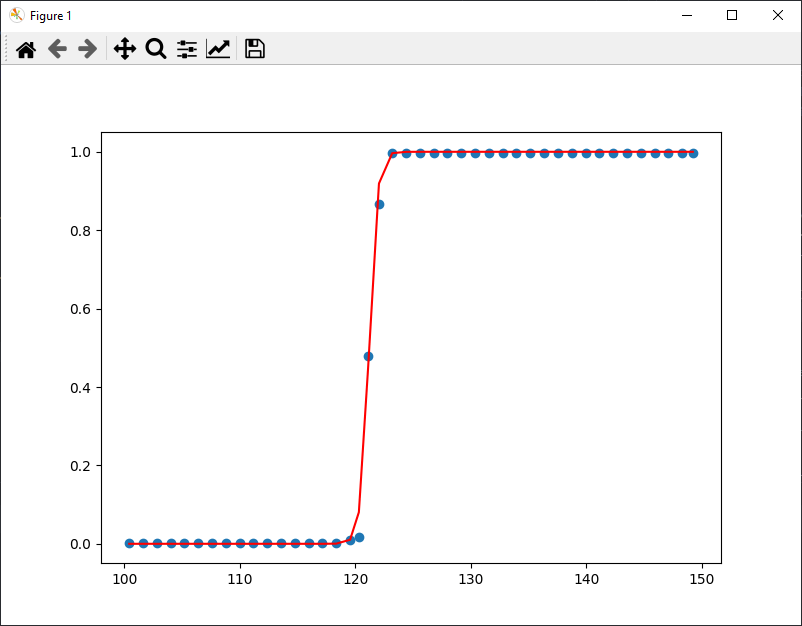This screenshot has width=802, height=626.
Task: Select the Zoom-to-rectangle tool
Action: tap(155, 48)
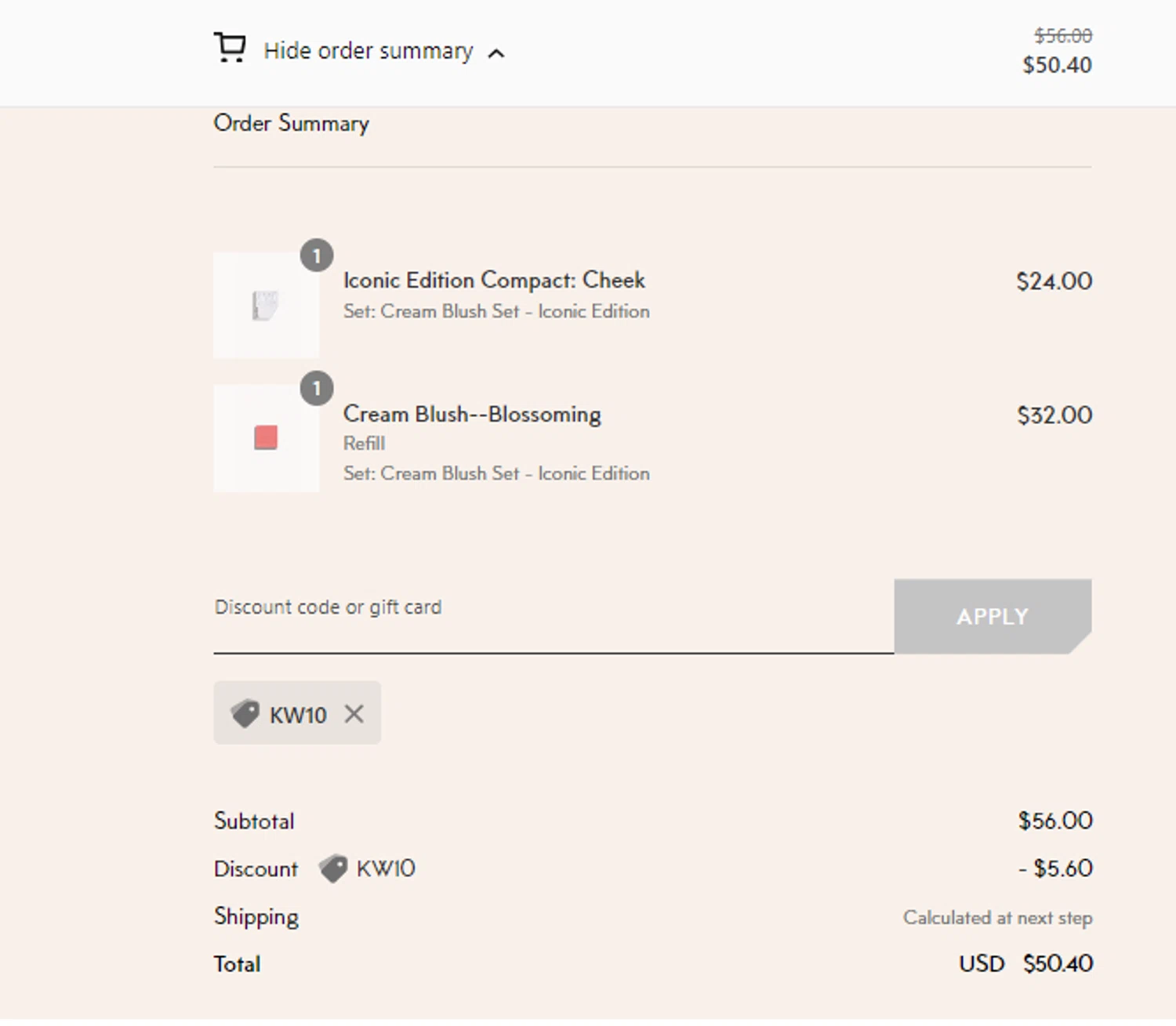
Task: Click the Order Summary heading
Action: tap(291, 123)
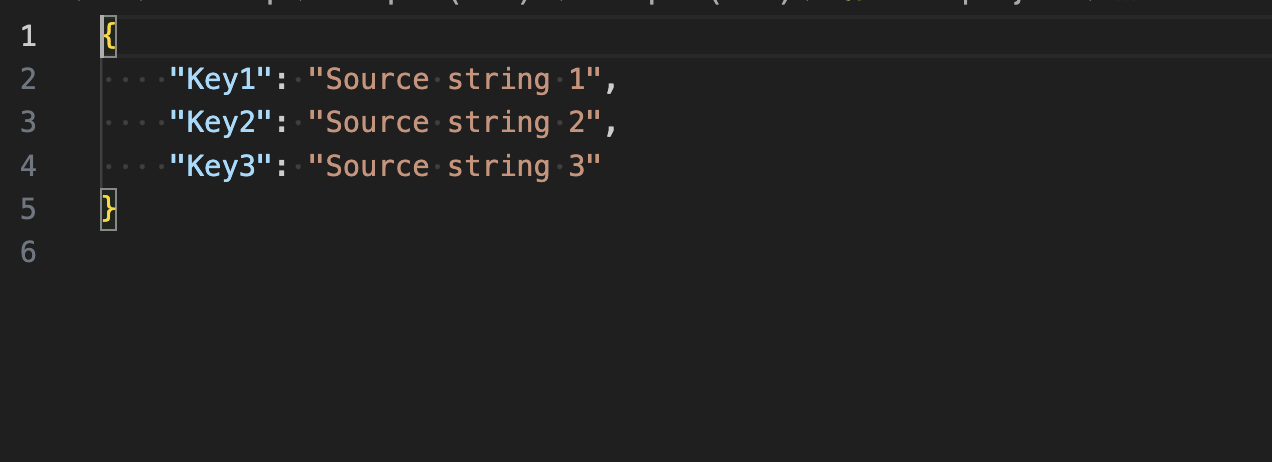Click the colon after "Key3"

281,166
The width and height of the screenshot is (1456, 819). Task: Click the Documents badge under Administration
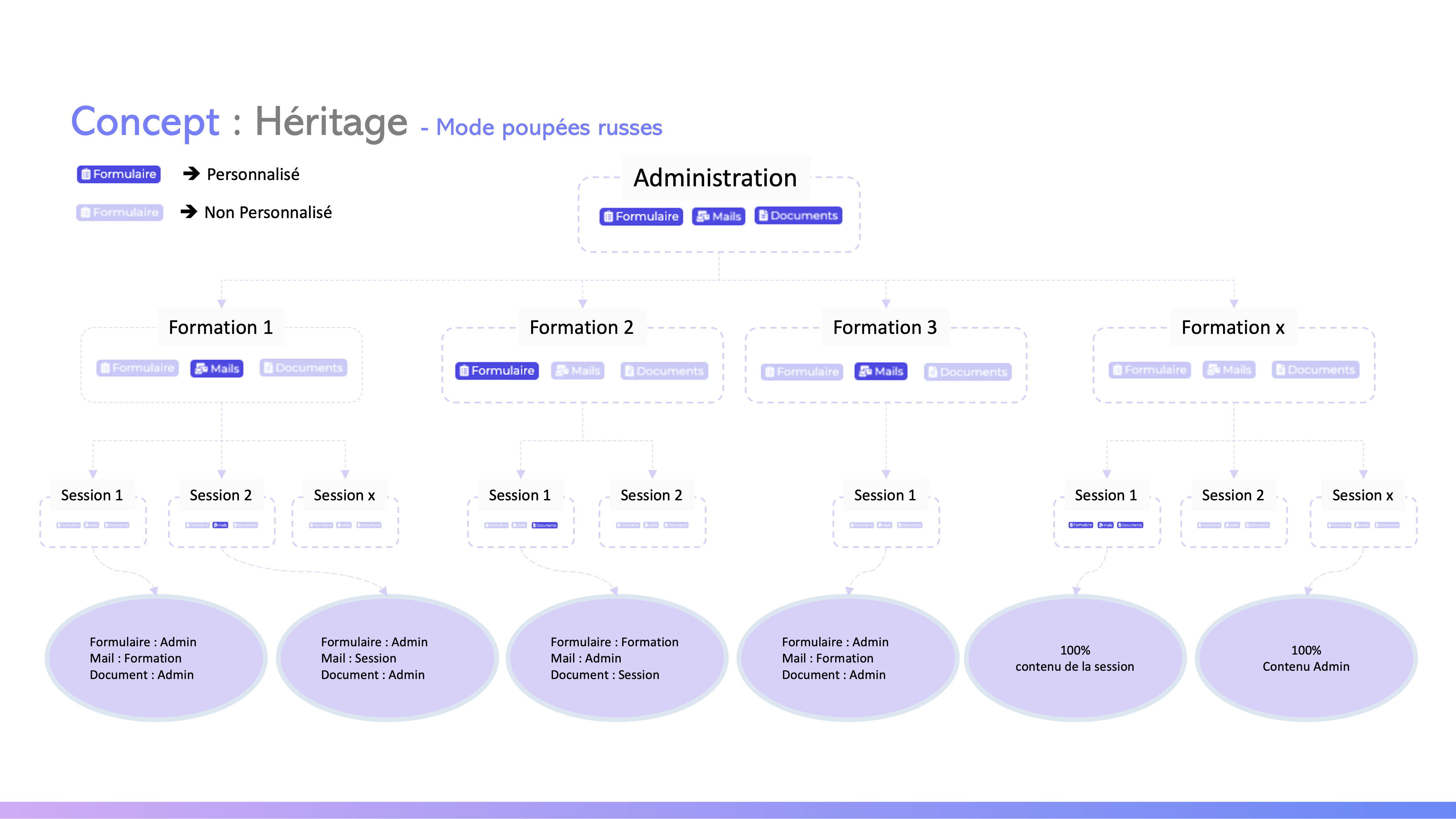point(798,216)
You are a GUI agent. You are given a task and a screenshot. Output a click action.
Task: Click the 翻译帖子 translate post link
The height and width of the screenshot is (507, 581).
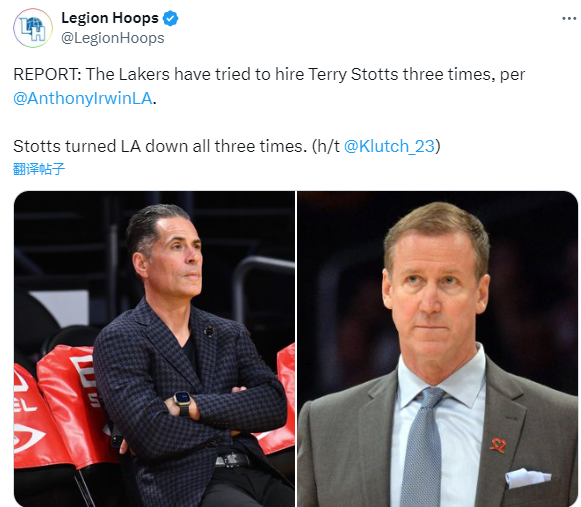[x=39, y=169]
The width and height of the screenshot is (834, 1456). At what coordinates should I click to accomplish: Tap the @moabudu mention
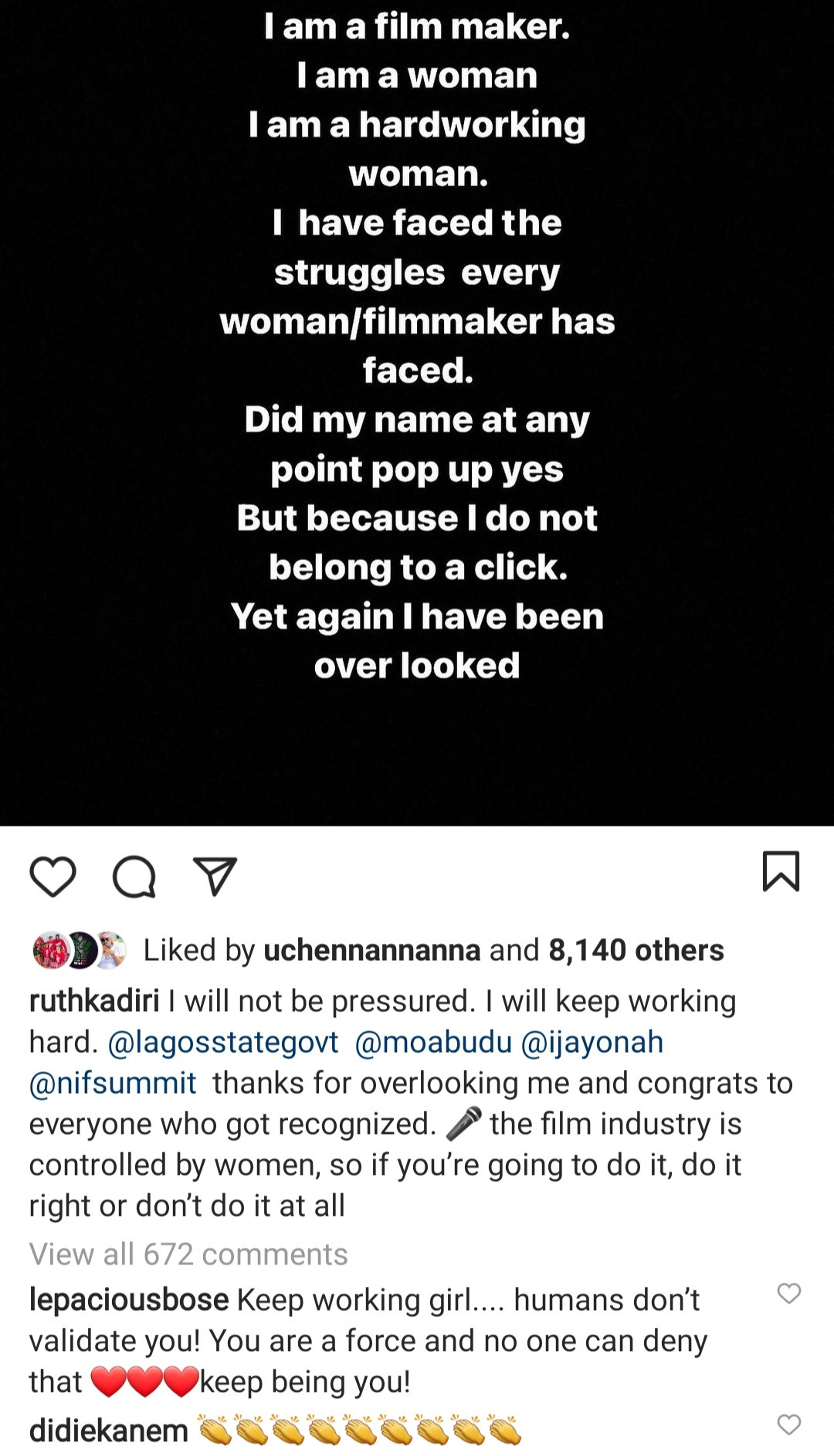pos(433,1042)
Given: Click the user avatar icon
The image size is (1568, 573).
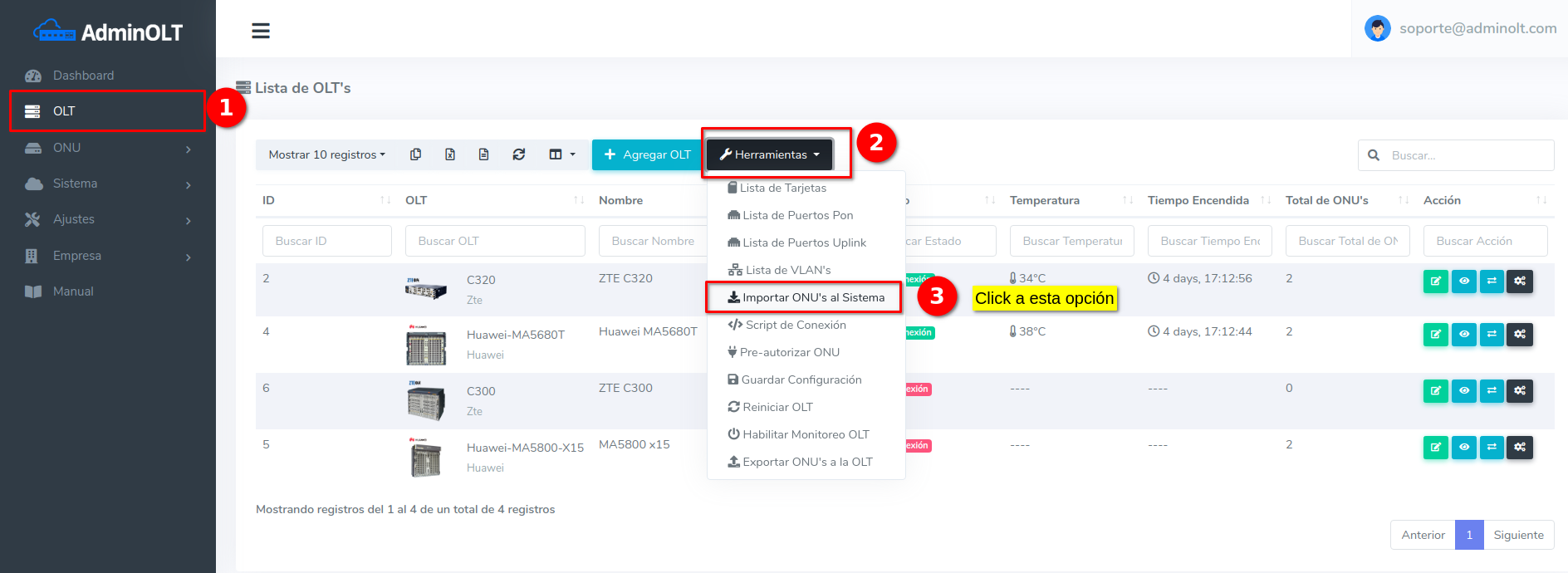Looking at the screenshot, I should coord(1377,29).
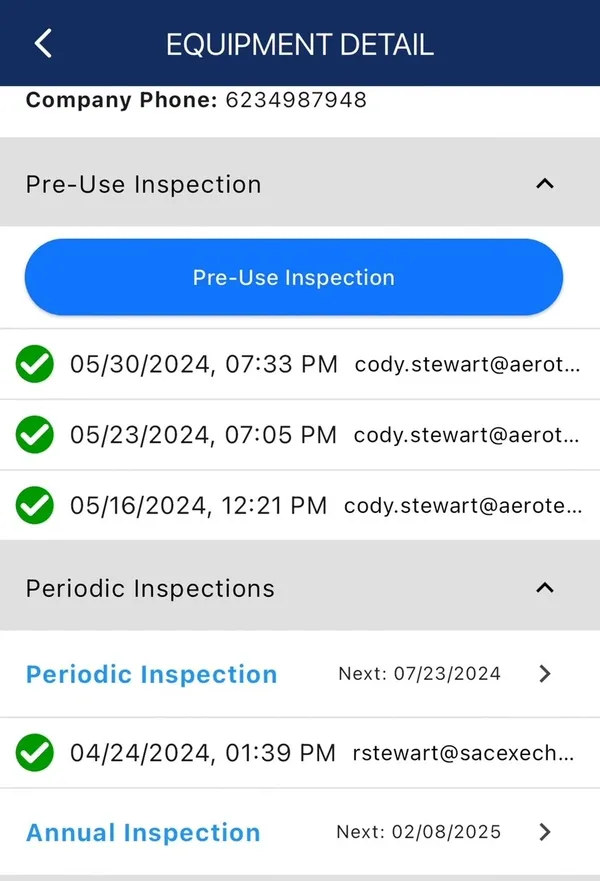Tap the back arrow in the header
The height and width of the screenshot is (881, 600).
[41, 43]
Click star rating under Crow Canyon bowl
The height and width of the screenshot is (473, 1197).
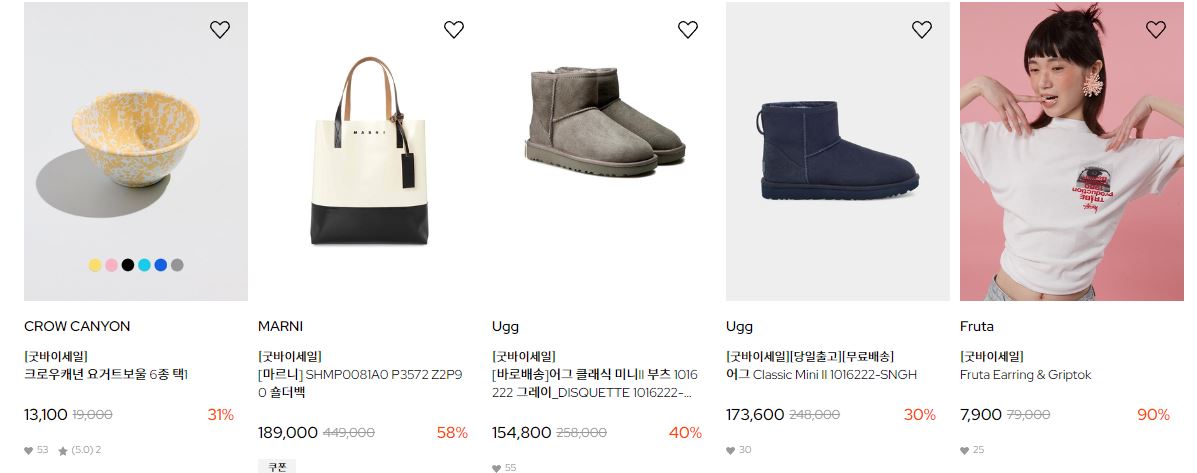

Task prompt
Excluding images, output exactly the lines from the one that holds "Task: Click the 翻译帖子 translate post link" through the final line of the material, both ends included.

Output for this task
Task: Click the 翻译帖子 translate post link
The height and width of the screenshot is (507, 581).
[x=39, y=169]
The width and height of the screenshot is (834, 1456). At what coordinates should I click to accomplish: Tap the @moabudu mention
pos(433,1042)
Given: Click the user avatar icon
The image size is (1568, 573).
Looking at the screenshot, I should coord(1377,29).
Tap the back arrow in the header
The height and width of the screenshot is (881, 600).
[41, 43]
Click star rating under Crow Canyon bowl
The height and width of the screenshot is (473, 1197).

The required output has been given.